My 16dd transferred out of her school mid-sophomore year due to her disabilities. We tried the tough route with her, thinking she was just lazy. She was already receiving extra help and some special educational services and still having a tough time of it. We decided on this charter school (about a 1/2 hour from our home) because it is smaller, classes sizes range at about 14/class and she would continue to receive extra help services. She would also be able to focus on career related interests rather than straight academics. My dd went from having all D's or worse, failing, to now having mostly C's and some B's in all her classes. Tranferring to another school was a great decision in her case.

But before we made that transition, we limited her social life, we cut her phone and computer use to one hour per day M-F, and 2 hours per day on Sat/Sun. We monitored all home work assignments and went on line to check her assignments against what she was showing us. We only allowed TV after all assignments were completed, no exceptions. If her HW wasn't completed, NO ONE watched tv until they were. Sounds unfair, but it was a good motivator.

Eventually, we removed AIM from our home computer following an incident last year with a predator. We also blocked the internet altogether and now she must ask to use the internet first - she has no passwords and cannot be on line unless we know about it. I have the screen names and passwords for all of her on line accounts, like Yahoo and her old MySpace account so I can check them periodically. She has limited telephone time as well and social time. As she's improved in her study and HW habits, she's earned more social time.

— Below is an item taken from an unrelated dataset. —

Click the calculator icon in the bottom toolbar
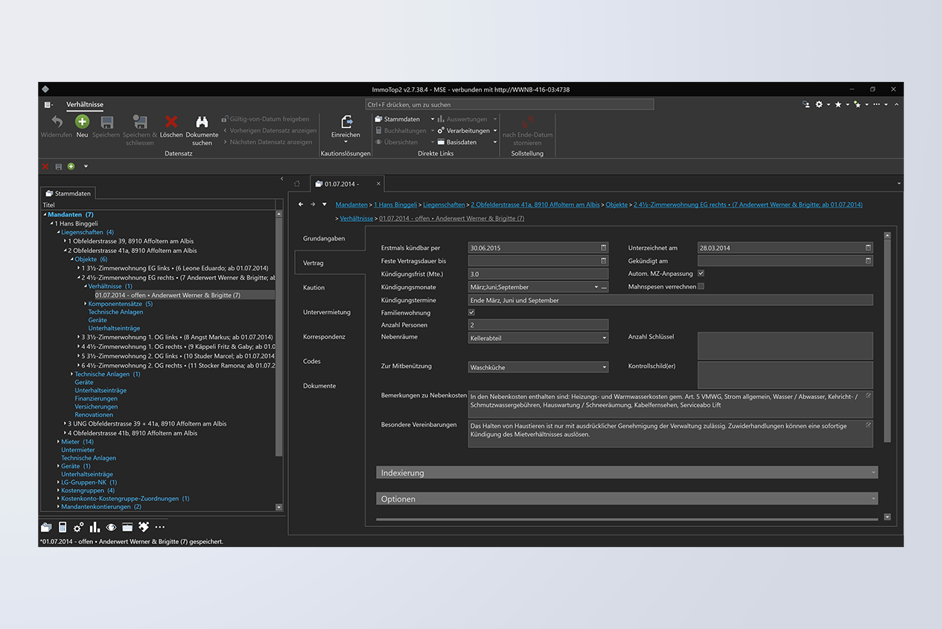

I think that it would serve your dd better if she were placed on a probation type of schedule (at home & socially) until her grades improved and she showed more interest in being a better student rather than just switching schools to get an easy grade. I think it's a disservice to her in the long run to make it easy for her - life isn't easy all the time and there's no guarantee that she'll have professors at college or a boss who will make her job easier because she doesn't feel like doing the work or labor necessary to complete that assignment or task. KWIM?

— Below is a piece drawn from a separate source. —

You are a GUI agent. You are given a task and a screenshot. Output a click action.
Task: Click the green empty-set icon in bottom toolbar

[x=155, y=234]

Best of luck - making a major change and transition is never an easy decision. I hope it all works out for your dd and your family.

iVillage Member
Registered: 03-06-2006
Wed, 05-31-2006 - 4:38pm

I could never have said what h&r said so well, so I'll echo her sentiments in that your DD stick it out with this school and put forth her best effort to finish out her high school days at the school she is currently enrolled in.

I also completely agree with removing all the computer related distractions and limiting her social activities until her grades are better. Just doing the work and turning it in on time should help. For her, college is just a year away now and it sure won't get any easier when she gets there. Better for her to learn how to prioritize and manage her time before you start paying for her to flunk a class!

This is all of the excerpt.